▶ What is expected: Would you print the lines below exactly, beginning at the line that has "You are a computer-use" and stopping after the line that has "Click the blue"? Only those lines, and no pictures.

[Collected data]
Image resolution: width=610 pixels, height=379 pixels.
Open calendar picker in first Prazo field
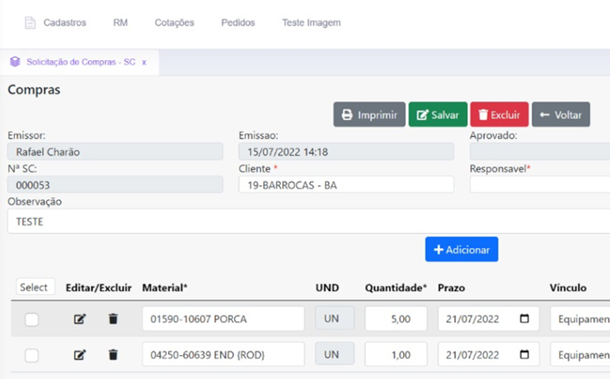(524, 319)
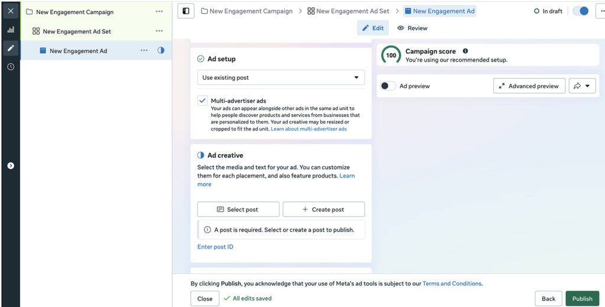Toggle the ad on/off switch near In draft
Image resolution: width=605 pixels, height=307 pixels.
581,11
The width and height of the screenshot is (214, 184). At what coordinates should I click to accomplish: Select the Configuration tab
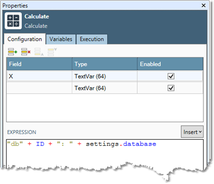coord(25,39)
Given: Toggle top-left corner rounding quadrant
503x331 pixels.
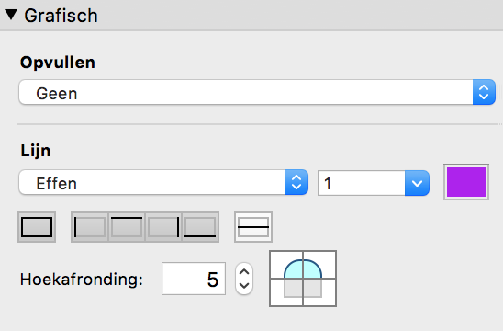Looking at the screenshot, I should (286, 265).
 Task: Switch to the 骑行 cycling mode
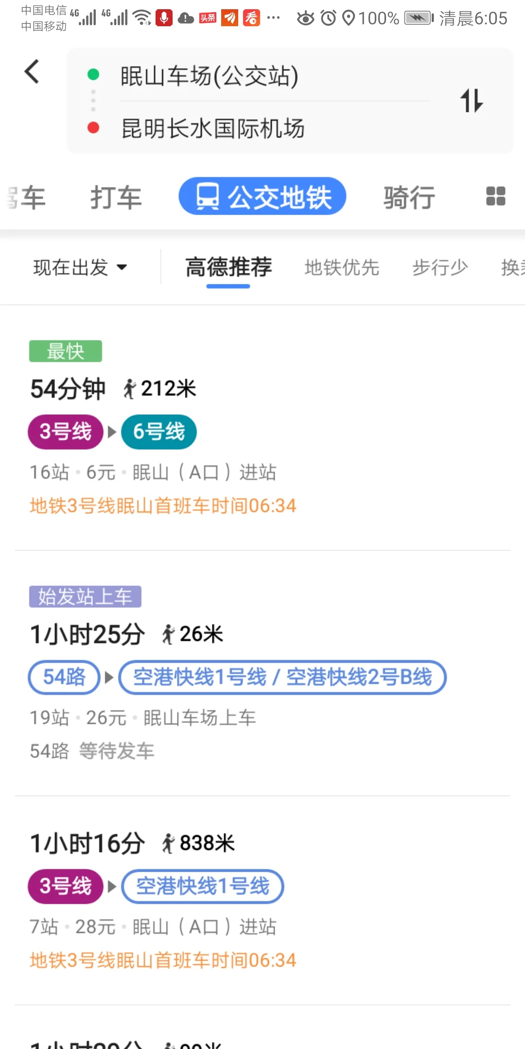click(x=409, y=196)
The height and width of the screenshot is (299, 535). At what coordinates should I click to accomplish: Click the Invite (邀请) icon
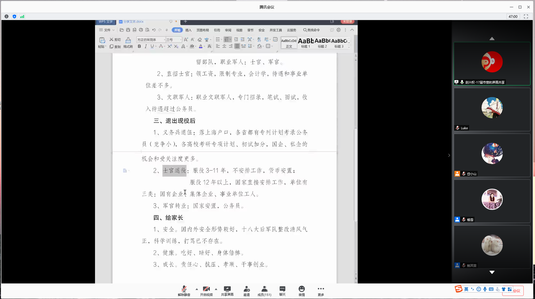pos(246,291)
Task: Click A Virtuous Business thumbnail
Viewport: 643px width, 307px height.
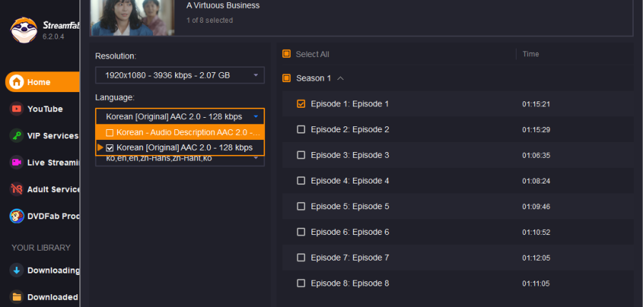Action: 132,17
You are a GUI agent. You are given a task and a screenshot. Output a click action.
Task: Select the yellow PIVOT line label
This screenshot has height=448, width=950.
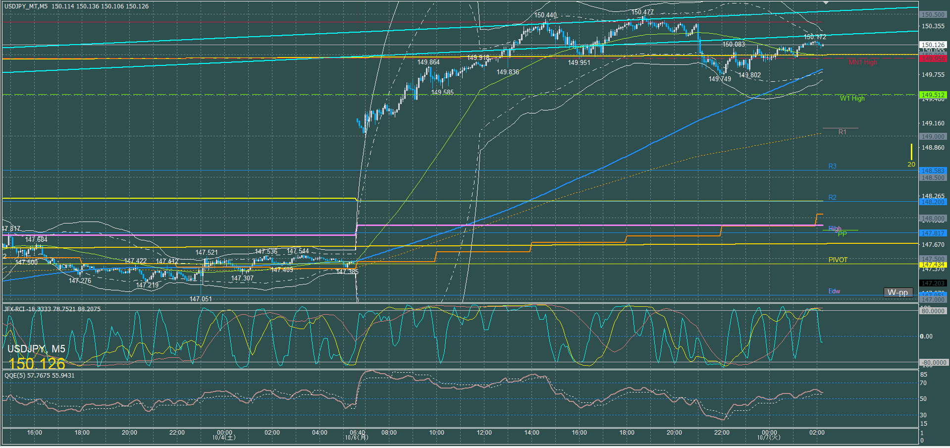click(x=838, y=260)
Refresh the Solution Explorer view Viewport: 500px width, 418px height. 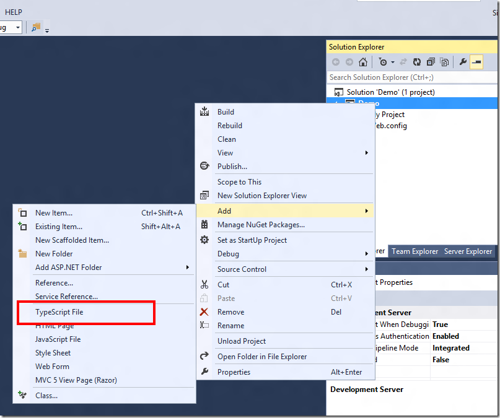(418, 62)
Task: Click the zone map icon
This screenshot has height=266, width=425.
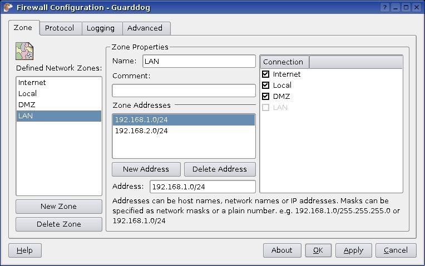Action: tap(24, 51)
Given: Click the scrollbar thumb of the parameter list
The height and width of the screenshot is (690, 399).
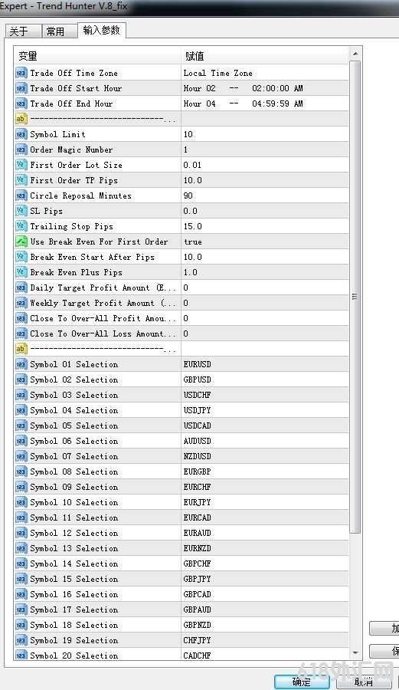Looking at the screenshot, I should 355,297.
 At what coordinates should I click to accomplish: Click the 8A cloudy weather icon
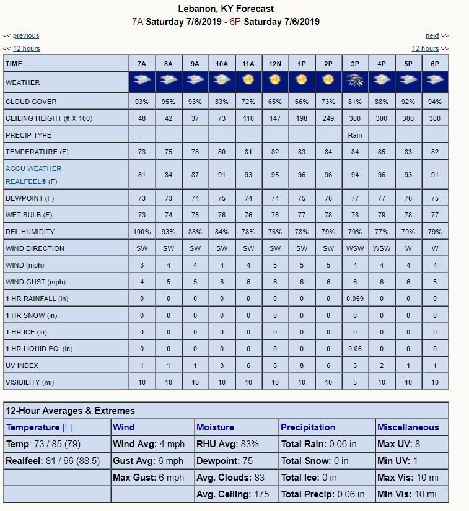(169, 81)
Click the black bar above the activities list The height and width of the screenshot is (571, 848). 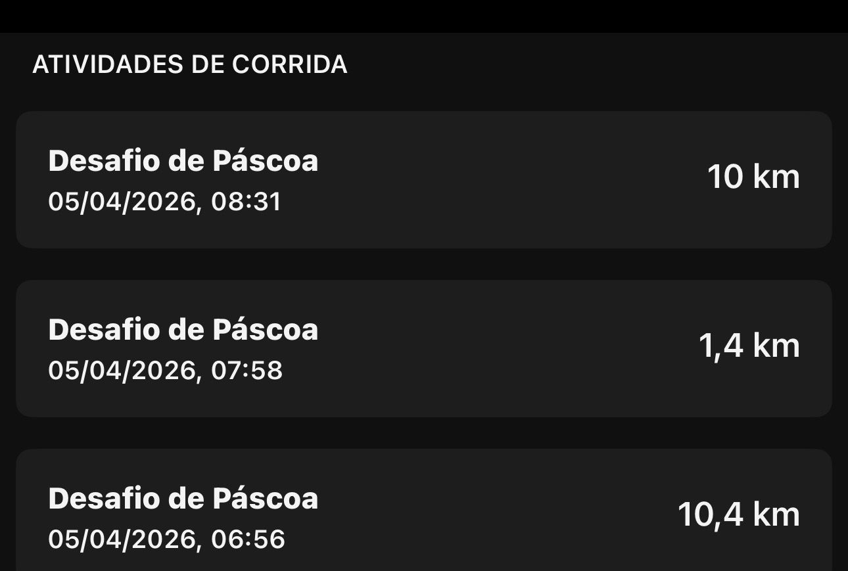coord(424,16)
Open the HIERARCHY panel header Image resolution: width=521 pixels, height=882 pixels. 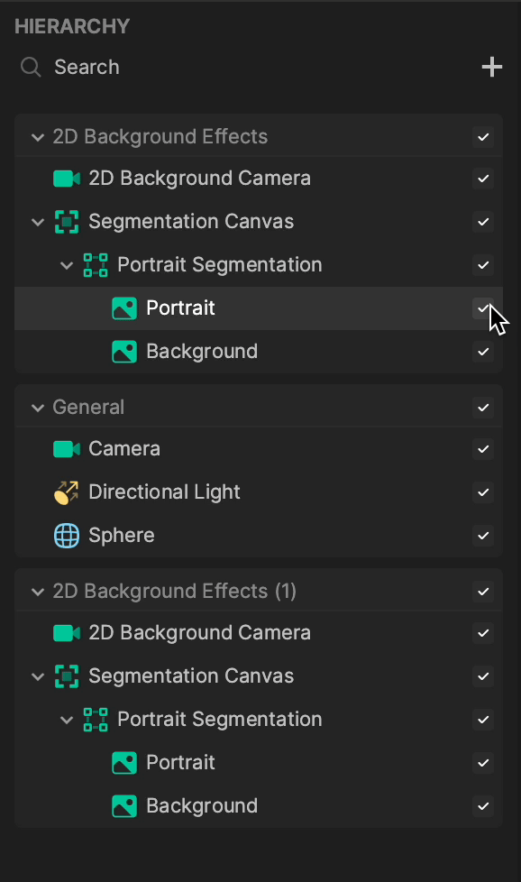tap(72, 26)
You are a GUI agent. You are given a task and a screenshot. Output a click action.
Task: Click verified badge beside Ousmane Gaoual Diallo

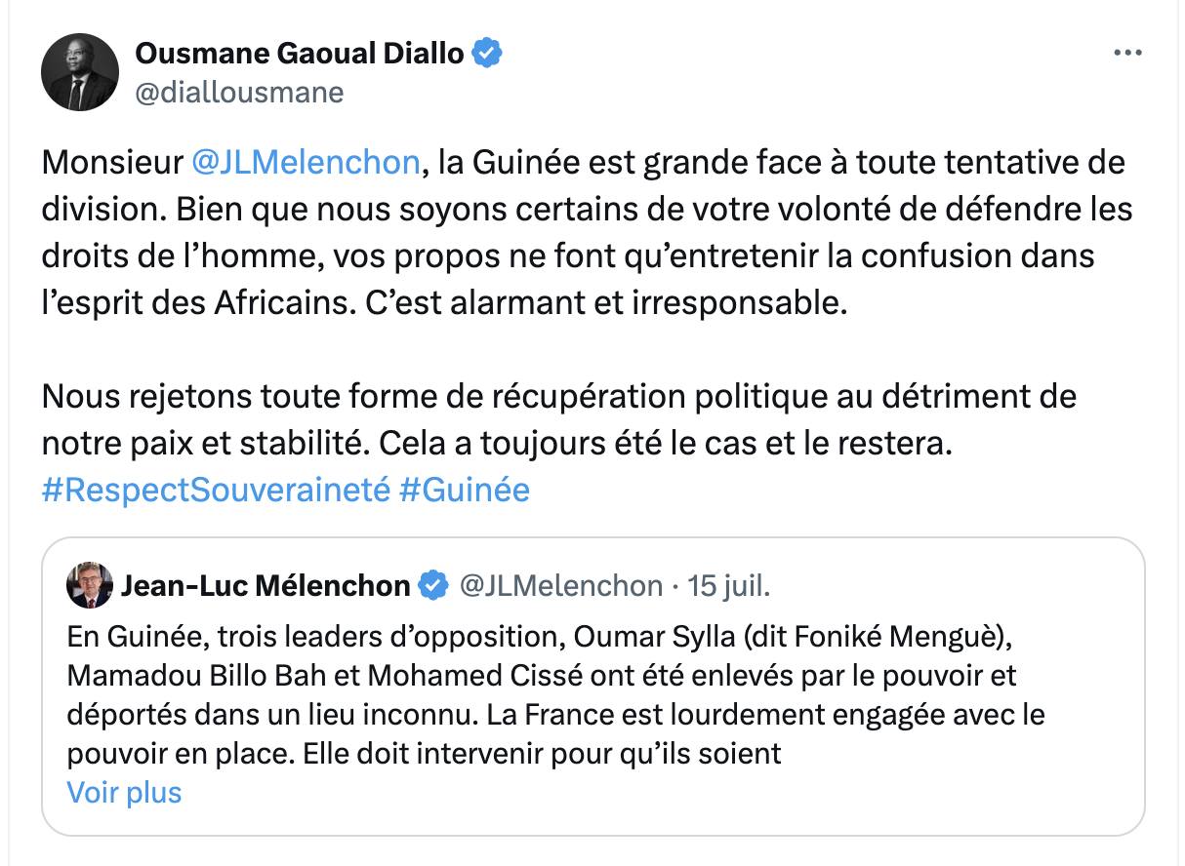click(487, 53)
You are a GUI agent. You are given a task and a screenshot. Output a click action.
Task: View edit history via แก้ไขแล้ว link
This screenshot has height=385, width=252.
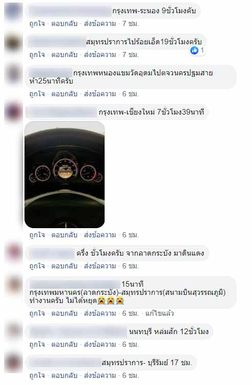coord(160,313)
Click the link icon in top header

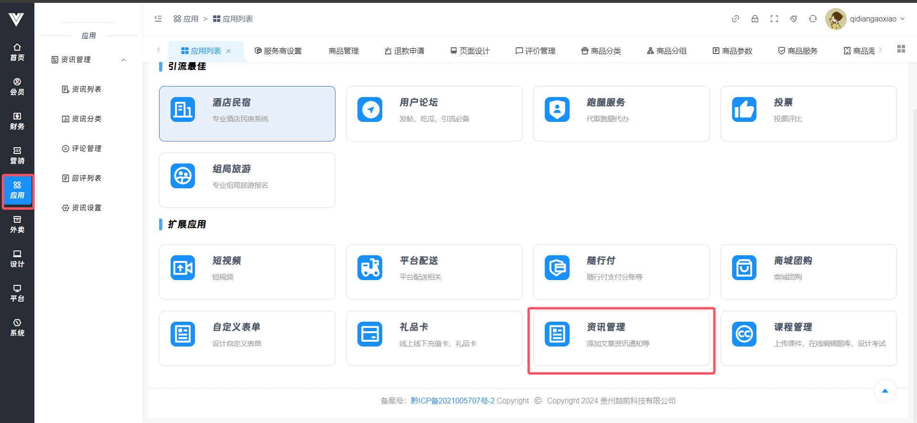[x=735, y=19]
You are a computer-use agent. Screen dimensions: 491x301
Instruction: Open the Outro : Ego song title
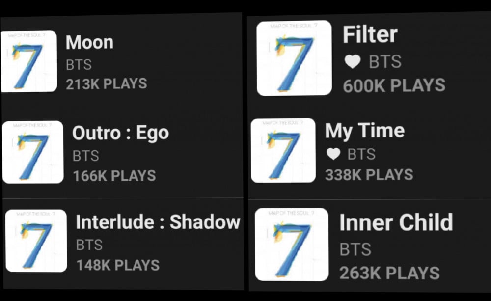[x=121, y=133]
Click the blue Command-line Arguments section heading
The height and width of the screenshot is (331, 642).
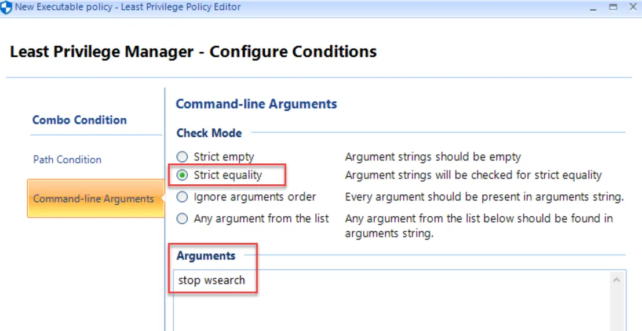pos(256,104)
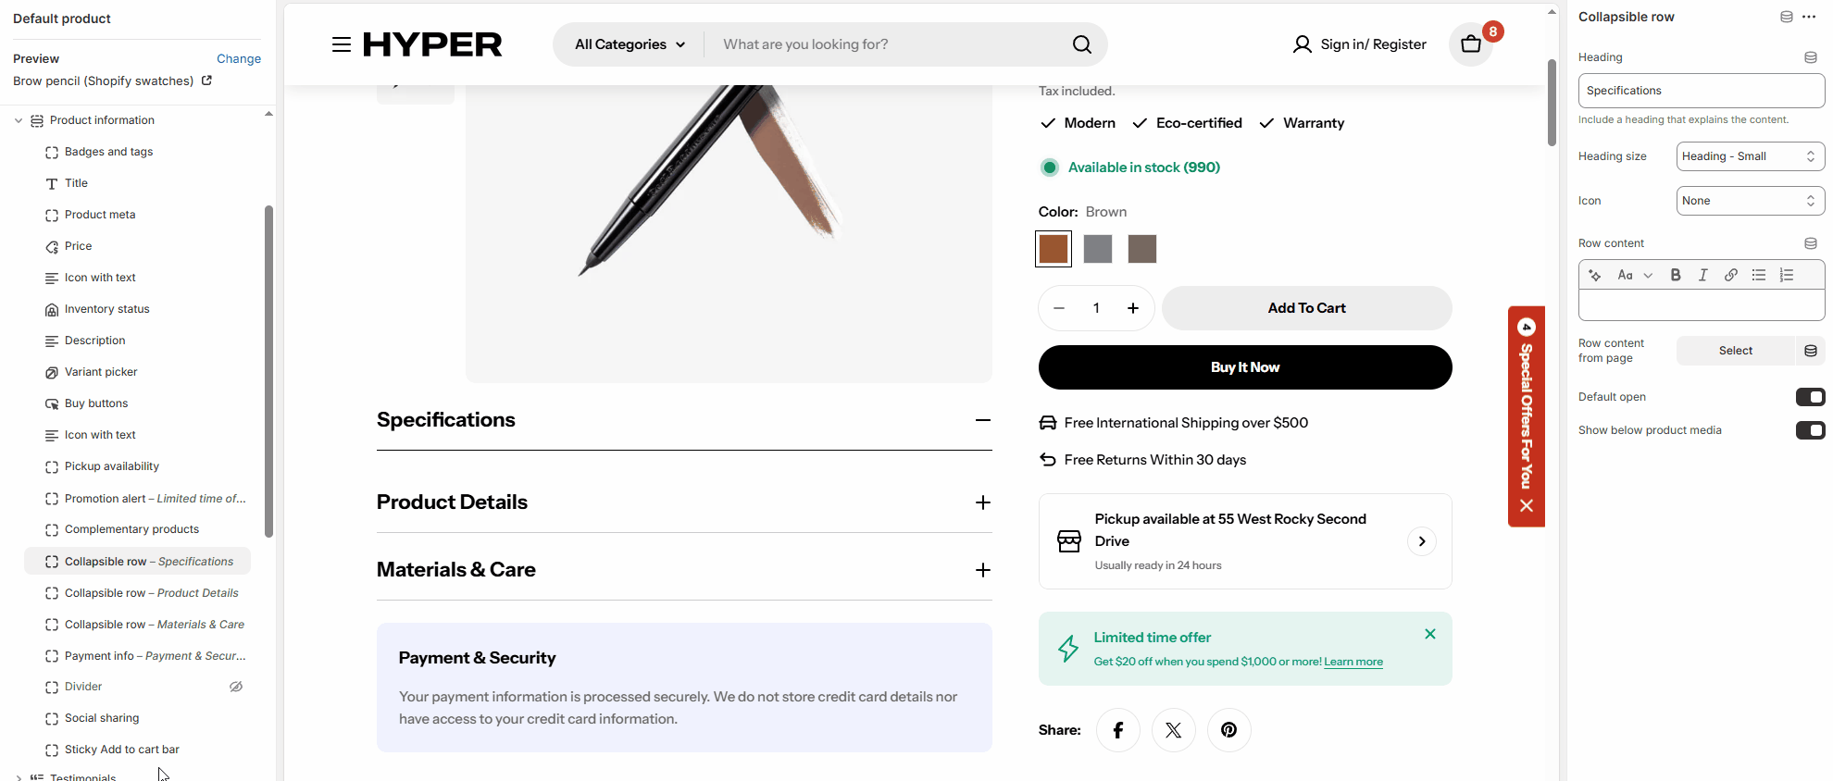
Task: Click the italic formatting icon
Action: 1702,275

▶ Result for this exercise:
You are a computer-use agent. Screen dimensions: 491x301
Instruction: Open the Outro : Ego song title
[x=121, y=133]
Click the blue Command-line Arguments section heading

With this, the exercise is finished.